Dr. John McDougall reports on some of the same research I've reviewed above in his book The Starch Solution and comes to the conclusion that humans get plenty of DHA from plant sources.
Jack Norris, RD, has a recommended supplementation program for vegans, if one decides to supplement:
· To get the same or similar levels of DHA in the diet as meat-eaters or fish-eaters, take a DHA supplement with 300 mg per day; OR
· To ensure that one likely has an adequate amount of DHA in case one’s body isn’t making enough, supplement with 200-300 mg every two to three days [the insurance option].
· Those over 60 years of age would probably do well to supplement with 300mg per day of DHA.
· Avoid omega-6 oils: reduce or cut out oils such as corn, soy, safflower, sunflower and oils labeled ‘vegetable oils’ and sesame oil as these contain higher amounts of omega-6 oil. Use instead olive, avocado, peanut or canola oil [although some believe that canola oil is very bad for people to use]. If you cook, only cook canola oil for short periods of time with low heat.
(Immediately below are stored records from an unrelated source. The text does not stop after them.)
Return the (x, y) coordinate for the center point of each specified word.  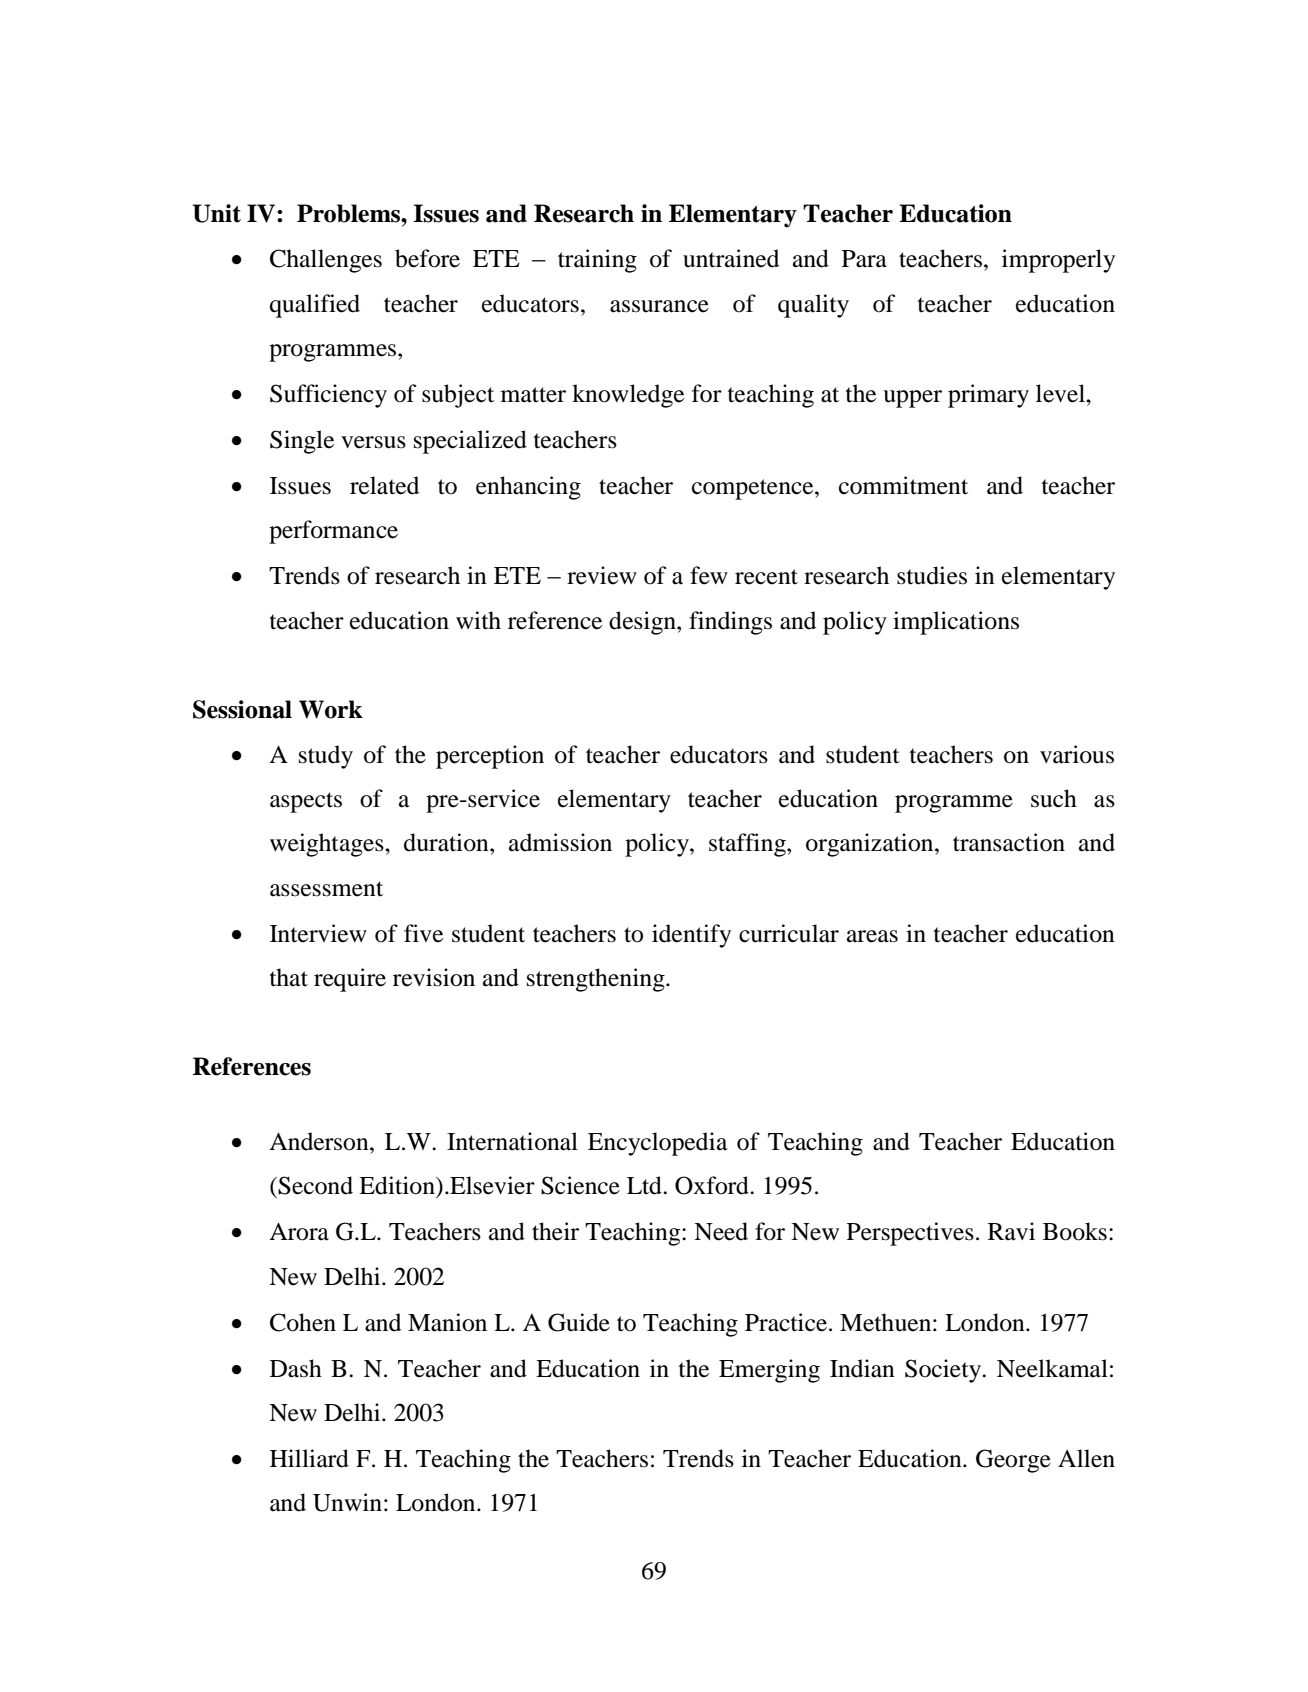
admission (560, 842)
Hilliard (309, 1458)
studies (932, 575)
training (597, 261)
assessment (326, 889)
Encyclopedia (658, 1144)
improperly (1058, 261)
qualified (315, 306)
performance (333, 532)
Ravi (1011, 1231)
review (602, 575)
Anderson (320, 1141)
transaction (1009, 842)
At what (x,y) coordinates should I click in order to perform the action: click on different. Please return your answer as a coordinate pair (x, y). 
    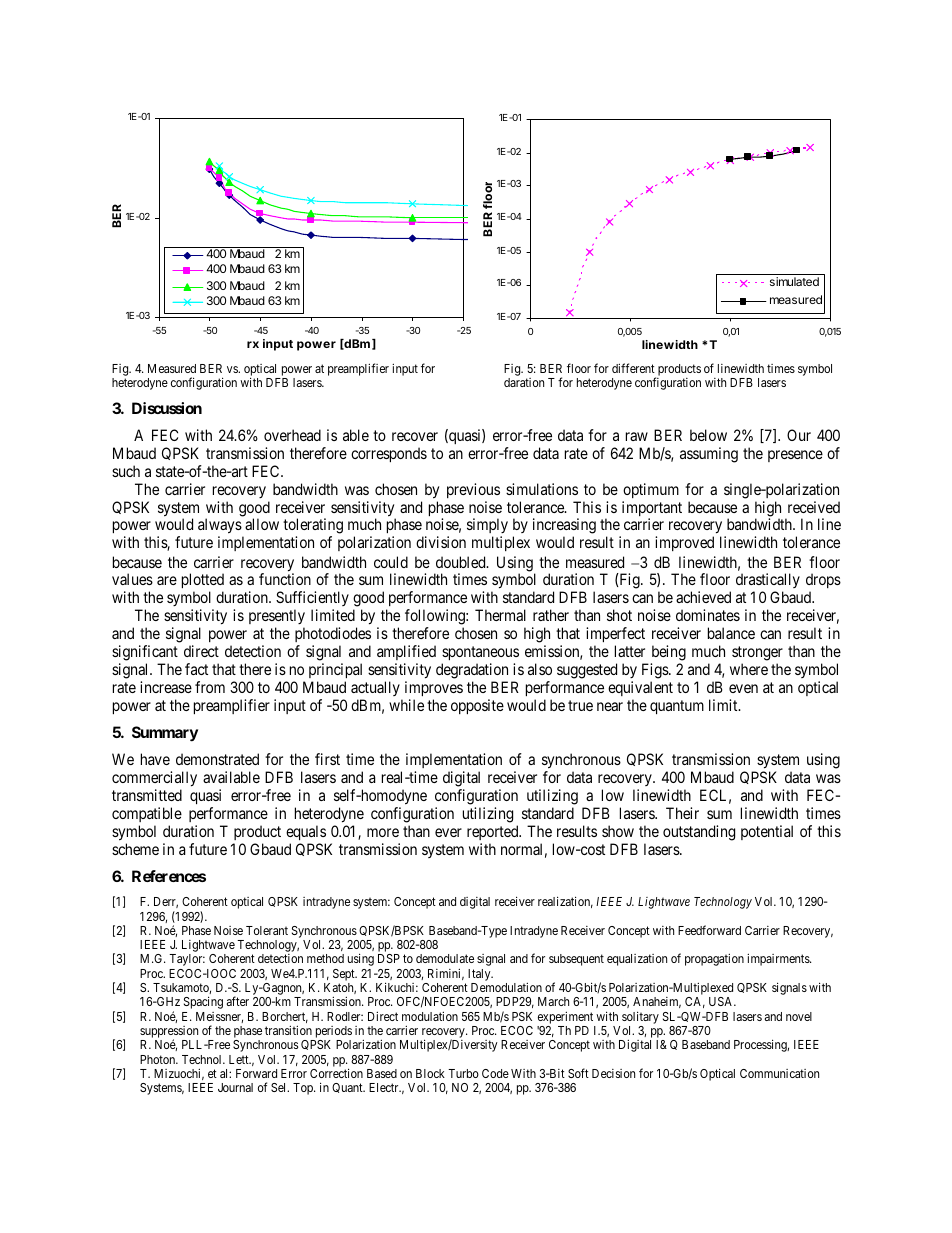
    Looking at the image, I should click on (633, 368).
· Add some ALA to your diet. Include about 0.5 g of uncooked ALA daily, which would be the equivalent of: 1/5 ounce of English (not black) walnuts (about 3 halves); ¼ tsp flaxseed oil; 1 tsp canola oil; or 1 tsp ground flax seeds. [Another source also suggested 1 TBSP of chia seeds.] I like to grind the flax seeds and put them on my salads or other evening meal. They could also be included in smoothies.
Conclusion
While we have limited data at the present, probably a good combination of the above would be to supplement with an algae-based DHA capsule [or, DHA is also available as an oil in a dropper delivery system] every 2 to 3 days or so; eat a few walnut halves, add flaxseed oil or ground flaxseeds to one’s smoothies or evening meals every day or every other day; and avoid the omega-6 oils, at least until we know more about DHA levels (and other essential fatty acids) in vegetarians, vegans and raw fooders.
(Norris also cautions that “too much” omega-3 can cause bruising and bleeding in some people, and suggests consulting a professional if this is a concern.)
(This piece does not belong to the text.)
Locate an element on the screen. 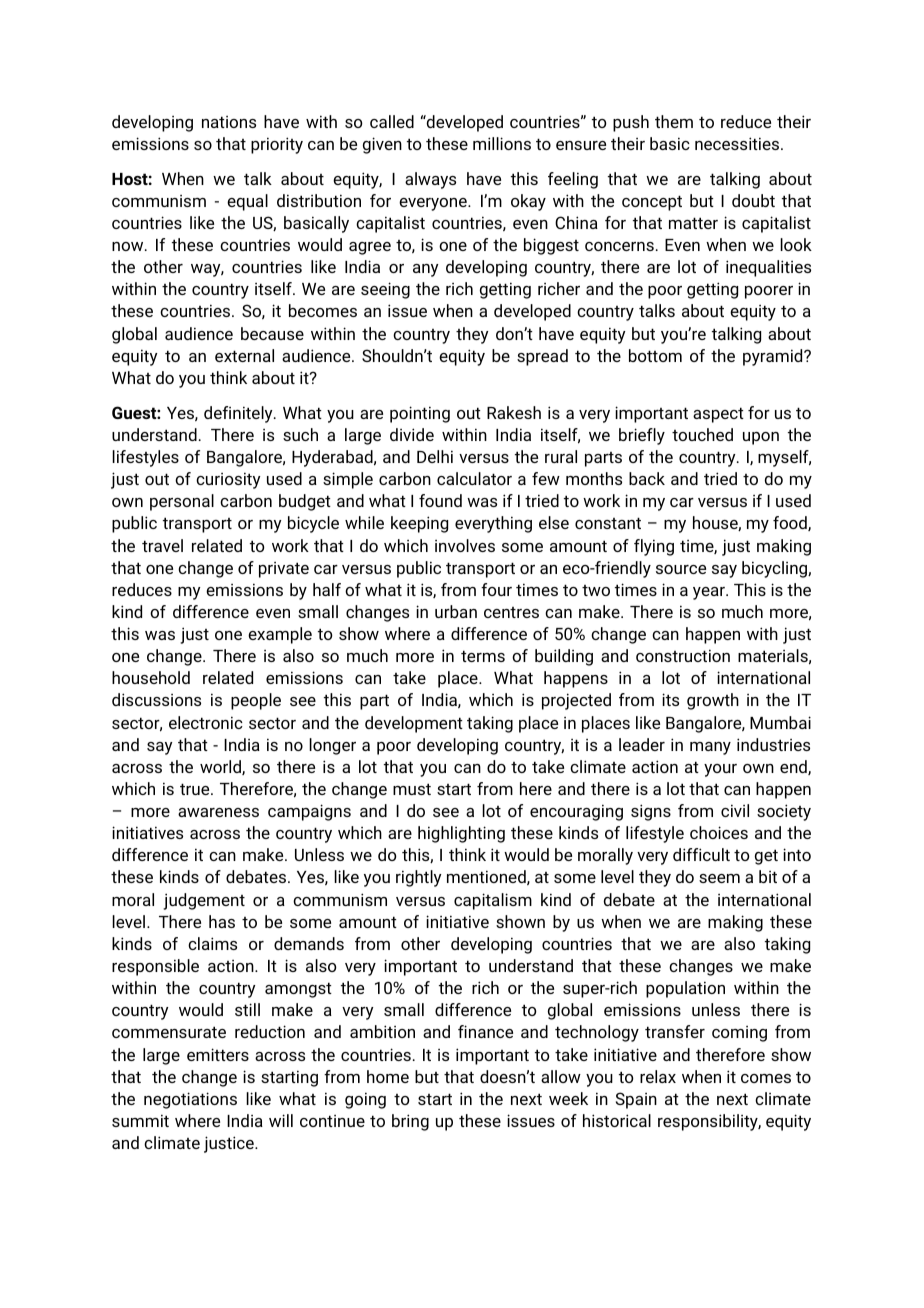 The height and width of the screenshot is (1308, 924). nations is located at coordinates (229, 122).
[you can read more DHA and essential oils on Jack Norris’ website: http://veganhealth.org/articles/omega3 ]
References
1. Lu, SC; Lu, WH; Lee, CA; Chou, HF; Lee, HR; Huang, PC. 2000. LDL of Taiwanese vegetarians are less oxidizable than those of omnivores. Journal of Nutrition, 130, 1591-1596.
2. Mori, T.A. and Beilin, L.J. 2001. Long-chain omega-3 fatty acids blood lipids and cardiovascular risk reduction. Current Opinion in Lipidology, 12, 11-17.
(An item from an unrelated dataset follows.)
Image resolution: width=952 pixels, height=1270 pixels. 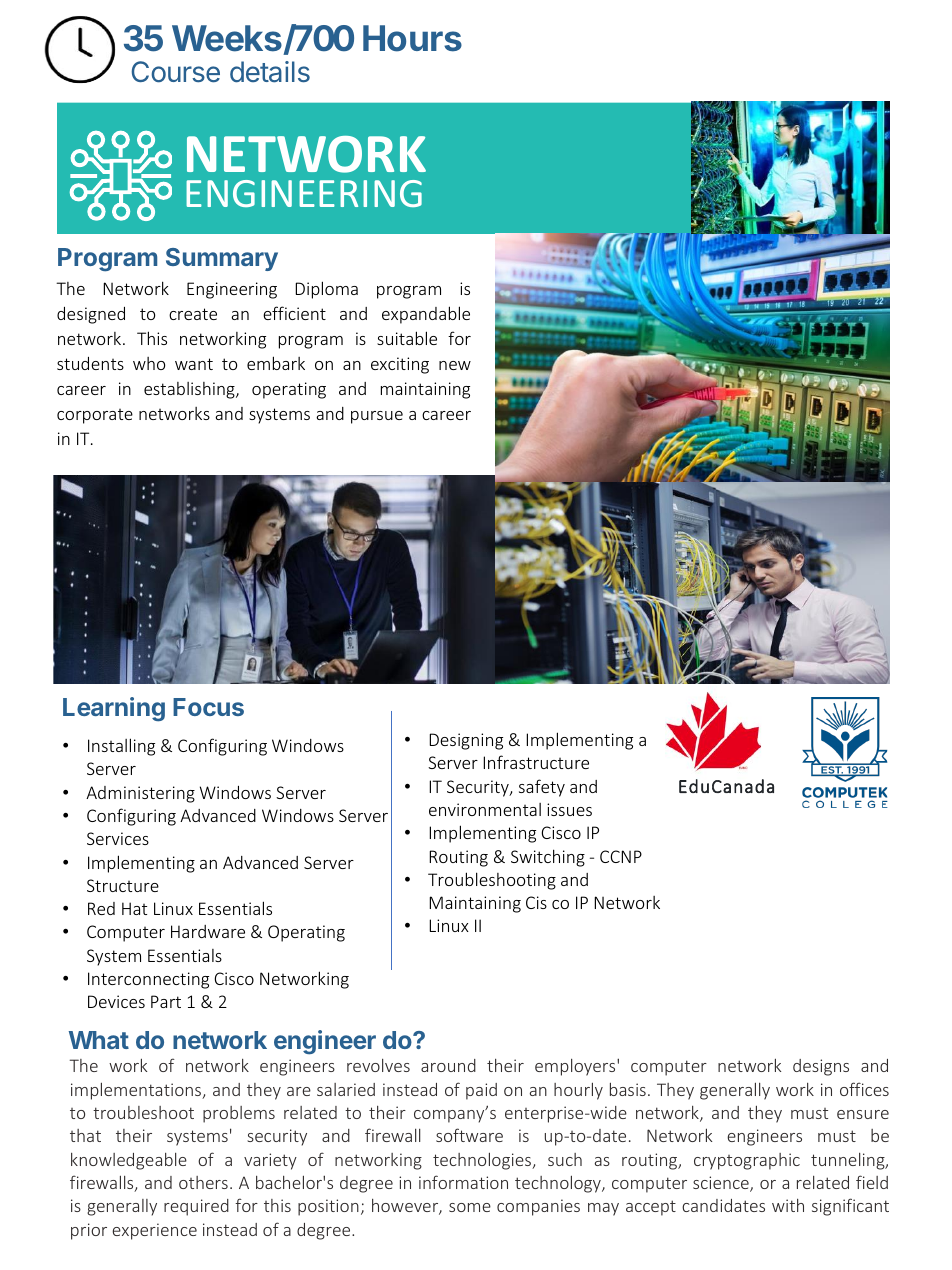 I want to click on CCNP, so click(x=621, y=856).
3. Norris, Jack April 2014. Omega-3 fatty acid recommendations for vegetarians. Retrieved from: http://veganhealth.org/articles/omega3
4. Sanders, Thomas A.B. 2009. DHA status of vegetarians. Prostaglandins, Leukotrienes and Essential Fatty Acids, 81, 137-141.
5. Welch, A.A; Shakya-Shresthra, S.; Lentjes, Marleen; Wareham, Nicholas; Khaw, Kay-tee. 2010. Dietary intake and status of n-3 polyunsaturated fatty acids in a population fish-eating and non-fish eating meat-eaters, vegetarians, and vegans and the precursor product ratio of alpha-linoleic acid to long-chain n-3 polyunsaturated fatty acids: results from the EPIC-Norfolk cohort. American Journal of Clinical Nutrition, 92, 1040-1051.
6. Wu, WH; Lu, SC; Wang, TF; Jou, HJ; and Wang, TA. 2006. Effects of docosahexaenoic acid supplementation on blood lipids, estrogen metabolism, and in vivo oxidative stress in post-menopausal vegetarian women. European Journal of Clinical Nutrition, 60, 386-392.